-- Problem to work on --
Please produce an exact transcription of the lines from the one containing "The image size" through the last line of the entries, leaving out every picture.

-- Data listing --
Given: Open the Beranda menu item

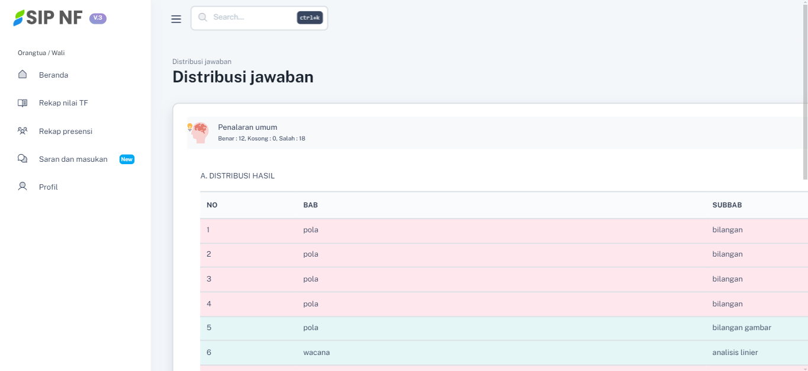Looking at the screenshot, I should (x=53, y=75).
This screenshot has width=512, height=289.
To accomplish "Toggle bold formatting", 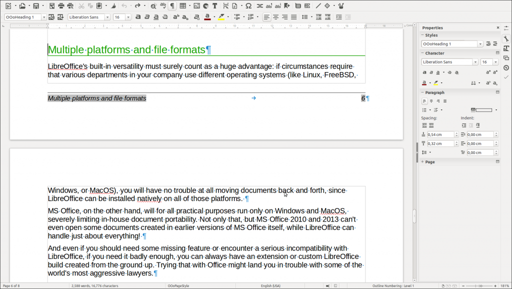I will tap(137, 17).
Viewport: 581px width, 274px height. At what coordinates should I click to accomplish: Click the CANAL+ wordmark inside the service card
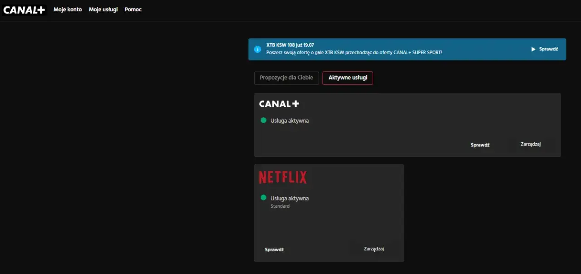279,104
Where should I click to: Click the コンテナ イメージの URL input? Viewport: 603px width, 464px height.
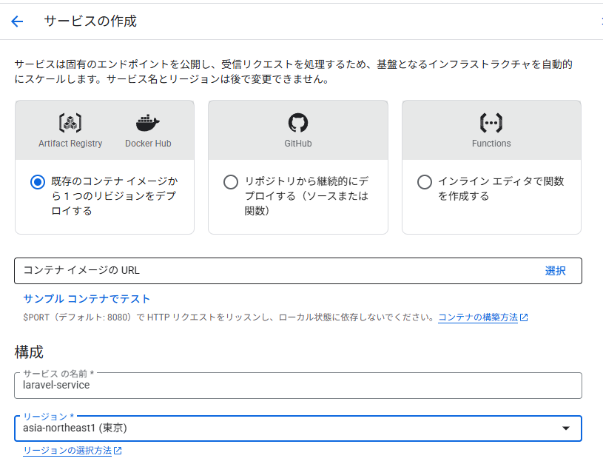click(277, 271)
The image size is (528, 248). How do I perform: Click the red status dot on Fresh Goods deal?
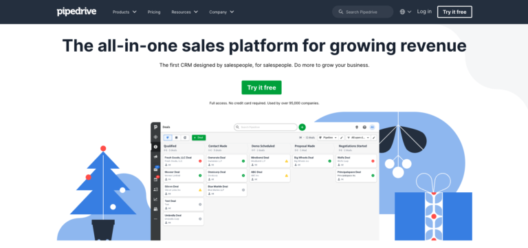click(x=200, y=161)
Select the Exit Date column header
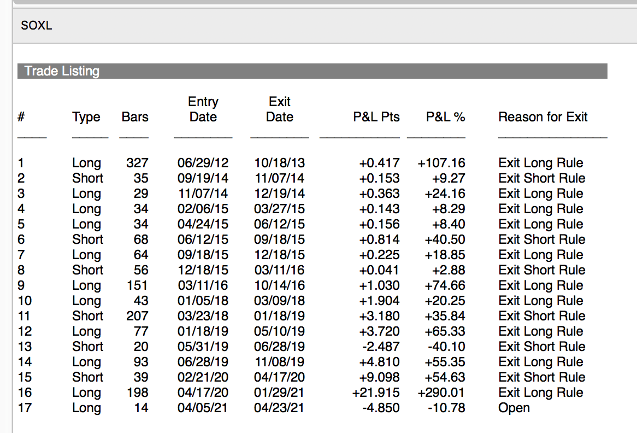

-- Answer below --
The image size is (528, 248). How do I perform: Click the red status dot on Fresh Goods deal?
click(x=200, y=161)
Select the Exit Date column header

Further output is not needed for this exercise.